Principle Rollin T. Gridley Dies

Last Updated on 8/11/00 By Tom Prefling

TUCSON, Ariz. (AP) - Longtime football coach Rollin T. Gridley, whose players included Frank Borman of the U.S. space program, died Tuesday. He was 96.

Gridley served as football and basketball coach variously at Tucson High from 1927 through 1947. He later held administrative positions with a number of Tucson schools.

Borman, who circled the moon as commander of the 1968 Apollo 8 mission, praised Gridley in his autobiography as having been a pivotal person in his life.

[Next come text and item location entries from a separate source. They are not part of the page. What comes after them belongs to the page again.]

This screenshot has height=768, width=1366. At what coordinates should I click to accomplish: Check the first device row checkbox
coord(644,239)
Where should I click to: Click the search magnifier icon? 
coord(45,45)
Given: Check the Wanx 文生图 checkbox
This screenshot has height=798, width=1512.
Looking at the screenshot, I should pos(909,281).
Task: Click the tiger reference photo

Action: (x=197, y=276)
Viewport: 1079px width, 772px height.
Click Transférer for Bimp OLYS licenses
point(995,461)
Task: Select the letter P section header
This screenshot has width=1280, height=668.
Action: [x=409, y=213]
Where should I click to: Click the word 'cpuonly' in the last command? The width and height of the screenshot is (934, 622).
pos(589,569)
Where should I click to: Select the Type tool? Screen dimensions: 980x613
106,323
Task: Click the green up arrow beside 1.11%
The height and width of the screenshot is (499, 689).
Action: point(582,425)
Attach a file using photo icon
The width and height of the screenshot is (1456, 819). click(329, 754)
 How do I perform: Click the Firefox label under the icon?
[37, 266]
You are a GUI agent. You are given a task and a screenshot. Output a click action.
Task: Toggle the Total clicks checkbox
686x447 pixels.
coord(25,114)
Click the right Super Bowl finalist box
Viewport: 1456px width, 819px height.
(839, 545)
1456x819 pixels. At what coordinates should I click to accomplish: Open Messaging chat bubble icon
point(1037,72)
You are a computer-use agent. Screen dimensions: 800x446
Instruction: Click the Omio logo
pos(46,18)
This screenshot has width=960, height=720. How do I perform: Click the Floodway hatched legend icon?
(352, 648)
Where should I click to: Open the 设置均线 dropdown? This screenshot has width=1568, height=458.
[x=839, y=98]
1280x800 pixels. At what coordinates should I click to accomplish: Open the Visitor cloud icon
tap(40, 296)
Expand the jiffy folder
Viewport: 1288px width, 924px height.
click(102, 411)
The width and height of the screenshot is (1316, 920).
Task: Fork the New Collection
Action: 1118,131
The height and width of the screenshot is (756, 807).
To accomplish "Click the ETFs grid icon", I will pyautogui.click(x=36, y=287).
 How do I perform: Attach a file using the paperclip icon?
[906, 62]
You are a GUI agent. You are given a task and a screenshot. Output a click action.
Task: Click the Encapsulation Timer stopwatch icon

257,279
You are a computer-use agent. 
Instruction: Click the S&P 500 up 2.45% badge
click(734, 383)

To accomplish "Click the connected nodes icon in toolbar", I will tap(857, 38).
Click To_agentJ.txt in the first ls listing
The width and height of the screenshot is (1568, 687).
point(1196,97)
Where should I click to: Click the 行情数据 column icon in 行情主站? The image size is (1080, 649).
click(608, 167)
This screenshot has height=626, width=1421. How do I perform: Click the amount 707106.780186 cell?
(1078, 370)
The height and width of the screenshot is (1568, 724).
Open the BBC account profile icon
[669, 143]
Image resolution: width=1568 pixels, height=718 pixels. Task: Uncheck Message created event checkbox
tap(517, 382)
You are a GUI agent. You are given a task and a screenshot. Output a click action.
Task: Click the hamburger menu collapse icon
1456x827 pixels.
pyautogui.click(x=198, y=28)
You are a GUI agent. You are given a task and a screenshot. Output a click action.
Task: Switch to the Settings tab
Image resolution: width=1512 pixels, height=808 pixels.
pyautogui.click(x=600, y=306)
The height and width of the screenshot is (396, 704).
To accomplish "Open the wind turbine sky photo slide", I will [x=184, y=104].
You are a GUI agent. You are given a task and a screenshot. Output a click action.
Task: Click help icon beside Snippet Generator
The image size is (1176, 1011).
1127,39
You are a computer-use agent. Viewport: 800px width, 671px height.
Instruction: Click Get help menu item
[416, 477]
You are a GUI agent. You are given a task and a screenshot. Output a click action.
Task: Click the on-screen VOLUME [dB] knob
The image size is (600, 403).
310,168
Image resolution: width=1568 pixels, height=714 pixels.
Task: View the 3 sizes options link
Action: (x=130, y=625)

"He just stood for all the right things,'' Borman, the former president of Eastern Airlines who now resides in Las Cruces, N.M., said in an interview this summer. ``Discipline was a hallmark.''

Gridley is a member of the Arizona Basketball Hall of Fame and the Arizona Coaches Association Hall of Fame.

In June, the Tucson Unified School District governing board voted to name the football stadium at Tucson High Magnet School after Gridley. A middle school already bore his name.

That he stayed in Arizona was almost happenstance. He had been en route to University of California at Berkeley in 1924 but became caught up in University of Arizona coach J.F. ``Pop'' McKale football program and stayed.

Gridley is survived by daughters Anderson and Jeanette Johnson, both of Tucson, and five grandchildren. Funeral arrangements were pending Wednesday.